Let’s talk first about Franz
Franz saw beauty in the rust on an old piece of iron. He saw it in ice frozen on his windowpane, in fallen leaves washed along a gutter, for he was, among many things, a photographer with a natural eye.
Franz also saw beauty in the imagination of a forty-year-old painter, or perhaps a sculptor, someone waiting for the encouragement, like a camera’s lens, to bring it forth. All this is why Franz was, above all, an art dealer, one who brought the artist to the patron.
Franz, the man, was, in an odd way, beautiful: homely as flaking paint on an old, upturned rowboat, fat, short, but beautiful, with his egg-bald head gestating above a tangled nest of white hair anchored by his rabbinical beard, that concealed his necktie-or the lack of it. I was never quite sure.
Franz was born in Vienna in 1903, when that wonderful city was the center of the Austro-Hungarian Empire and one of the best places in the world to be. The First World War had not yet led to the breakup of the empire into small countries that would include a separate, and greatly troubled, twentieth-century Austria.
For more than a century the empire was hospitable to Jews, and the Emperor knighted Franz’s great-uncle for his work on the Suez Canal. Franz’s father had a large flour enterprise, and it was expected that, in time, Franz would join him in the business. But Franz’s grandfather recognized something else in the young man, and gave him for his bar mitzvah fifty volumes of the classics of literature. This changed his life. In his old age Franz said to me, “I could not see why I should spend my life making bread more expensive for people.”
So it was that Franz studied and apprenticed and became a bookseller in Vienna. But books were not his only interest, for his mother was a painter, and he went each Sunday to see the great art museums with which Vienna was, and is, so richly endowed. Later, he would marry an artist, as well.
In the mid-thirties, Franz became proprietor of the oldest bookstore in Vienna, the Wallishausser’sche Buchhandlung, established in 1789. It specialized in books on the arts and theater, and published books, as well. But Franz was not to have the store for very long. Hitler and his Nazi troops occupied Austria in March of 1938, and Franz, like many Jews, was forced to give up his business.
Franz readily understood that there was no future for him in Austria, so he and his wife Antonia, known as Tony, applied to immigrate to America. It seemed hopeless. Many of Vienna’s 220,000 Jews were trying to do the same thing, and many were ahead of the Baders. Even the replies to his requests for sponsorship were discouraging. One New York man wrote, “I have sent your letter to my cousin in Australia, as they do not already have too many German Jews there.” Franz was jailed for a time, as were many of his friends, but then he was set free, he didn’t know why.
However, one of Franz’s customers was an American, a friend of the noted Scottish biographer, Edwin Muir, and Muir knew someone in the American Booksellers’ Association who knew James Whyte, who had an interest in modern art and was about to open a bookstore in Washington.

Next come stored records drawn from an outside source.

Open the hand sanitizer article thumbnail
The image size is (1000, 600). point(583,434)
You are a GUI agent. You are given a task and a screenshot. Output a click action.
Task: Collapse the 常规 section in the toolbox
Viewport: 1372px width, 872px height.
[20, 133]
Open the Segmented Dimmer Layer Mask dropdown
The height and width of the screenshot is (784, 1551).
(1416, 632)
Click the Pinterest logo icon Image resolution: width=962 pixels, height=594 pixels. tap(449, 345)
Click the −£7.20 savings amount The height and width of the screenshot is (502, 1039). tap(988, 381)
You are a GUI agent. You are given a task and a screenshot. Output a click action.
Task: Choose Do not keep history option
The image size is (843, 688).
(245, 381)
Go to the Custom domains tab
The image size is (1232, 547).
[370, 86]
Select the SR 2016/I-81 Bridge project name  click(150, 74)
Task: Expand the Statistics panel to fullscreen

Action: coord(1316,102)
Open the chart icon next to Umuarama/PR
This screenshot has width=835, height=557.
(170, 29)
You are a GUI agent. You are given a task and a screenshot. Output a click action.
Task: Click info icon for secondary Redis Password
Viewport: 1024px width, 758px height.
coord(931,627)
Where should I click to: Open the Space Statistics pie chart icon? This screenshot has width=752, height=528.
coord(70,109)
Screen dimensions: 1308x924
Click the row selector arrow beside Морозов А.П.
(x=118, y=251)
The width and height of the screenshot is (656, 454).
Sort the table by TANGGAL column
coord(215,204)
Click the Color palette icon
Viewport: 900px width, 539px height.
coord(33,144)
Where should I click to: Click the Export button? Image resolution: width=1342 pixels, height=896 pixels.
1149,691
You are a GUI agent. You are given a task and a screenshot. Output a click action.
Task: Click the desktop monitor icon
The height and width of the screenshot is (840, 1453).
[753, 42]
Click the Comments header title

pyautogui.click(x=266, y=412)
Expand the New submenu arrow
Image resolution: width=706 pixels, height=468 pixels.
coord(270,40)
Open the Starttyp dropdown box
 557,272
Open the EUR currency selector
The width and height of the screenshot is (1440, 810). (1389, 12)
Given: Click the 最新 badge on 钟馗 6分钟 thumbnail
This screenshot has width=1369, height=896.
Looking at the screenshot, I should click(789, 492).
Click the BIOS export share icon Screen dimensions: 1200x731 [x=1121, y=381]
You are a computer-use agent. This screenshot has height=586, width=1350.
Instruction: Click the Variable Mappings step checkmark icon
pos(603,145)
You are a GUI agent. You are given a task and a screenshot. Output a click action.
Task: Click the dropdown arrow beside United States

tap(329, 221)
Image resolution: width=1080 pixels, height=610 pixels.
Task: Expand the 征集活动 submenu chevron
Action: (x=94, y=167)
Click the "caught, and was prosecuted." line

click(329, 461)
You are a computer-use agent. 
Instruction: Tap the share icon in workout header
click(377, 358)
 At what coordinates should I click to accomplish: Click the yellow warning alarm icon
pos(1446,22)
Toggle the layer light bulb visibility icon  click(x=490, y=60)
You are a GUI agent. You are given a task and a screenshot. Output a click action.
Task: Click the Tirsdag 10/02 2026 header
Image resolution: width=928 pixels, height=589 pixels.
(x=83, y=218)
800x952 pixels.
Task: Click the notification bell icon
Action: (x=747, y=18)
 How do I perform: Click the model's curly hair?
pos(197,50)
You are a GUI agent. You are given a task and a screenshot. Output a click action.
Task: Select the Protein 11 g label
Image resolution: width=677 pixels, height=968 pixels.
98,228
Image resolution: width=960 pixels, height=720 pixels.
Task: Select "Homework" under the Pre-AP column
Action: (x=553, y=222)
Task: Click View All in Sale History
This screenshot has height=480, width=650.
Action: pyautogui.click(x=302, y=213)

So it was that Franz got the necessary sponsorship, although he and Tony still lacked their immigration quota numbers.
Franz and Tony had gone often to see the American Consul. He could give them little hope of getting two of the few immigration quota numbers. Quotas were established for the demands of normal times, and made no allowance for saving a whole people. Now the waiting list for America was filled with the names of Austrians seeking refuge.